▶ INPUT FOR THIS TASK:

# # #

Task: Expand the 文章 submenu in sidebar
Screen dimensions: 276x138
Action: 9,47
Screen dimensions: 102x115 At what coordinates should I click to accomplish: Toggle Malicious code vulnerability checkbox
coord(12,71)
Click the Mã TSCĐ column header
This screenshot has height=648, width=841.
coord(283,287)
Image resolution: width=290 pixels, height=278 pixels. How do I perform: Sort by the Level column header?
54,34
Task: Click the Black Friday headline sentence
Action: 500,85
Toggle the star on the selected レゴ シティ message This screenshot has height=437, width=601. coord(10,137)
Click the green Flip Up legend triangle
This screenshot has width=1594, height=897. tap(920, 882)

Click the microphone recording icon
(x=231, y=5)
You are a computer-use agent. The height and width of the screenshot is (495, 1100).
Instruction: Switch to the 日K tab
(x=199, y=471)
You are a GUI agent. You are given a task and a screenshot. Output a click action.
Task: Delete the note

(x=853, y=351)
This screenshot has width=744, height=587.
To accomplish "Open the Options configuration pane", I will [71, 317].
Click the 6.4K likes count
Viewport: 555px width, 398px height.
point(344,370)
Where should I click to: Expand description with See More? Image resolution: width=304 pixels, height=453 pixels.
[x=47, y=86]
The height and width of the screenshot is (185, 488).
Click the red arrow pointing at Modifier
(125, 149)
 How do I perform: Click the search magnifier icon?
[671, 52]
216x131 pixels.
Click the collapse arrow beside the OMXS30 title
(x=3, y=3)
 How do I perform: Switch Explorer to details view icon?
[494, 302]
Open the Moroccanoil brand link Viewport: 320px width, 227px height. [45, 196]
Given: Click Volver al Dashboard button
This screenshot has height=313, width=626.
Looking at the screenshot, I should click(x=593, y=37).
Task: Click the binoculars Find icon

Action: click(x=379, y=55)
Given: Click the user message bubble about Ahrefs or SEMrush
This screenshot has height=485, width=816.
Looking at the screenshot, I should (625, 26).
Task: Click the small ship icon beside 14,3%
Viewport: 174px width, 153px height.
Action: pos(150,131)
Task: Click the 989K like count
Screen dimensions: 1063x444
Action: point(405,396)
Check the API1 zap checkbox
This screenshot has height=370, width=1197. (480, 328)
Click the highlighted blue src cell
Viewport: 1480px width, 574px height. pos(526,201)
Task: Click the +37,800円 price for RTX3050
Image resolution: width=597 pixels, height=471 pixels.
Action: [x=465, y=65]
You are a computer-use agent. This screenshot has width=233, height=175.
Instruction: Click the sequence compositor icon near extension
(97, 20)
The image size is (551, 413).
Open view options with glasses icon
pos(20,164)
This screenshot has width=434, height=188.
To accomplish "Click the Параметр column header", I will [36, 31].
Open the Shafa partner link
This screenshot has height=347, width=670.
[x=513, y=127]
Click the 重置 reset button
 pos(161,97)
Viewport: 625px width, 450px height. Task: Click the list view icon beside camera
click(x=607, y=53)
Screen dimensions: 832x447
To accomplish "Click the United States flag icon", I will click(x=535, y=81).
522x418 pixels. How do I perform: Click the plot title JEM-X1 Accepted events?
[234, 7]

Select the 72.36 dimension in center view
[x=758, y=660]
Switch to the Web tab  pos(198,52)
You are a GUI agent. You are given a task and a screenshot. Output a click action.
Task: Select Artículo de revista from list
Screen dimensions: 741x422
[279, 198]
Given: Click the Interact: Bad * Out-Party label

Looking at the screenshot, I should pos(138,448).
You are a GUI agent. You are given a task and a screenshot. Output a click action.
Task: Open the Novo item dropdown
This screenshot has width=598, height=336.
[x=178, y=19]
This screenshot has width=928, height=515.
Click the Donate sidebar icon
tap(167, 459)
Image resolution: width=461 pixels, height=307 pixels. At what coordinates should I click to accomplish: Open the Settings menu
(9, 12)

# # #

▶ WHAT YOU NEED TO DO: Format every line of the data above as a Markdown table with two columns, n for the row number and Line for the text of the line, and leave out blank lines.

▶ TASK RESPONSE:
| n | Line |
|---|---|
| 1 | Task: Expand the 文章 submenu in sidebar |
| 2 | Screen dimensions: 276x138 |
| 3 | Action: 9,47 |
| 4 | Screen dimensions: 102x115 At what coordinates should I click to accomplish: Toggle Malicious code vulnerability checkbox |
| 5 | coord(12,71) |
| 6 | Click the Mã TSCĐ column header |
| 7 | This screenshot has height=648, width=841. |
| 8 | coord(283,287) |
| 9 | Image resolution: width=290 pixels, height=278 pixels. How do I perform: Sort by the Level column header? |
| 10 | 54,34 |
| 11 | Task: Click the Black Friday headline sentence |
| 12 | Action: 500,85 |
| 13 | Toggle the star on the selected レゴ シティ message This screenshot has height=437, width=601. coord(10,137) |
| 14 | Click the green Flip Up legend triangle |
| 15 | This screenshot has width=1594, height=897. tap(920, 882) |
| 16 | Click the microphone recording icon |
| 17 | (x=231, y=5) |
| 18 | You are a computer-use agent. The height and width of the screenshot is (495, 1100). |
| 19 | Instruction: Switch to the 日K tab |
| 20 | (x=199, y=471) |
| 21 | You are a GUI agent. You are given a task and a screenshot. Output a click action. |
| 22 | Task: Delete the note |
| 23 | (x=853, y=351) |
| 24 | This screenshot has width=744, height=587. |
| 25 | To accomplish "Open the Options configuration pane", I will [71, 317]. |
| 26 | Click the 6.4K likes count |
| 27 | Viewport: 555px width, 398px height. |
| 28 | point(344,370) |
| 29 | Where should I click to: Expand description with See More? Image resolution: width=304 pixels, height=453 pixels. |
| 30 | [x=47, y=86] |
| 31 | The height and width of the screenshot is (185, 488). |
| 32 | Click the red arrow pointing at Modifier |
| 33 | (125, 149) |
| 34 |  How do I perform: Click the search magnifier icon? |
| 35 | [671, 52] |
| 36 | 216x131 pixels. |
| 37 | Click the collapse arrow beside the OMXS30 title |
| 38 | (x=3, y=3) |
| 39 |  How do I perform: Switch Explorer to details view icon? |
| 40 | [494, 302] |
| 41 | Open the Moroccanoil brand link Viewport: 320px width, 227px height. [45, 196] |
| 42 | Given: Click Volver al Dashboard button |
| 43 | This screenshot has height=313, width=626. |
| 44 | Looking at the screenshot, I should click(x=593, y=37). |
| 45 | Task: Click the binoculars Find icon |
| 46 | Action: click(x=379, y=55) |
| 47 | Given: Click the user message bubble about Ahrefs or SEMrush |
| 48 | This screenshot has height=485, width=816. |
| 49 | Looking at the screenshot, I should (625, 26). |
| 50 | Task: Click the small ship icon beside 14,3% |
| 51 | Viewport: 174px width, 153px height. |
| 52 | Action: pos(150,131) |
| 53 | Task: Click the 989K like count |
| 54 | Screen dimensions: 1063x444 |
| 55 | Action: point(405,396) |
| 56 | Check the API1 zap checkbox |
| 57 | This screenshot has height=370, width=1197. (480, 328) |
| 58 | Click the highlighted blue src cell |
| 59 | Viewport: 1480px width, 574px height. pos(526,201) |
| 60 | Task: Click the +37,800円 price for RTX3050 |
| 61 | Image resolution: width=597 pixels, height=471 pixels. |
| 62 | Action: [x=465, y=65] |
| 63 | You are a computer-use agent. This screenshot has width=233, height=175. |
| 64 | Instruction: Click the sequence compositor icon near extension |
| 65 | (97, 20) |
| 66 | The image size is (551, 413). |
| 67 | Open view options with glasses icon |
| 68 | pos(20,164) |
| 69 | This screenshot has width=434, height=188. |
| 70 | To accomplish "Click the Параметр column header", I will [36, 31]. |
| 71 | Open the Shafa partner link |
| 72 | This screenshot has height=347, width=670. |
| 73 | [x=513, y=127] |
| 74 | Click the 重置 reset button |
| 75 |  pos(161,97) |
| 76 | Viewport: 625px width, 450px height. Task: Click the list view icon beside camera |
| 77 | click(x=607, y=53) |
| 78 | Screen dimensions: 832x447 |
| 79 | To accomplish "Click the United States flag icon", I will click(x=535, y=81). |
| 80 | 522x418 pixels. How do I perform: Click the plot title JEM-X1 Accepted events? |
| 81 | [234, 7] |
| 82 | Select the 72.36 dimension in center view |
| 83 | [x=758, y=660] |
| 84 | Switch to the Web tab  pos(198,52) |
| 85 | You are a GUI agent. You are given a task and a screenshot. Output a click action. |
| 86 | Task: Select Artículo de revista from list |
| 87 | Screen dimensions: 741x422 |
| 88 | [279, 198] |
| 89 | Given: Click the Interact: Bad * Out-Party label |
| 90 | Looking at the screenshot, I should pos(138,448). |
| 91 | You are a GUI agent. You are given a task and a screenshot. Output a click action. |
| 92 | Task: Open the Novo item dropdown |
| 93 | This screenshot has width=598, height=336. |
| 94 | [x=178, y=19] |
| 95 | This screenshot has width=928, height=515. |
| 96 | Click the Donate sidebar icon |
| 97 | tap(167, 459) |
| 98 | Image resolution: width=461 pixels, height=307 pixels. At what coordinates should I click to accomplish: Open the Settings menu |
| 99 | (9, 12) |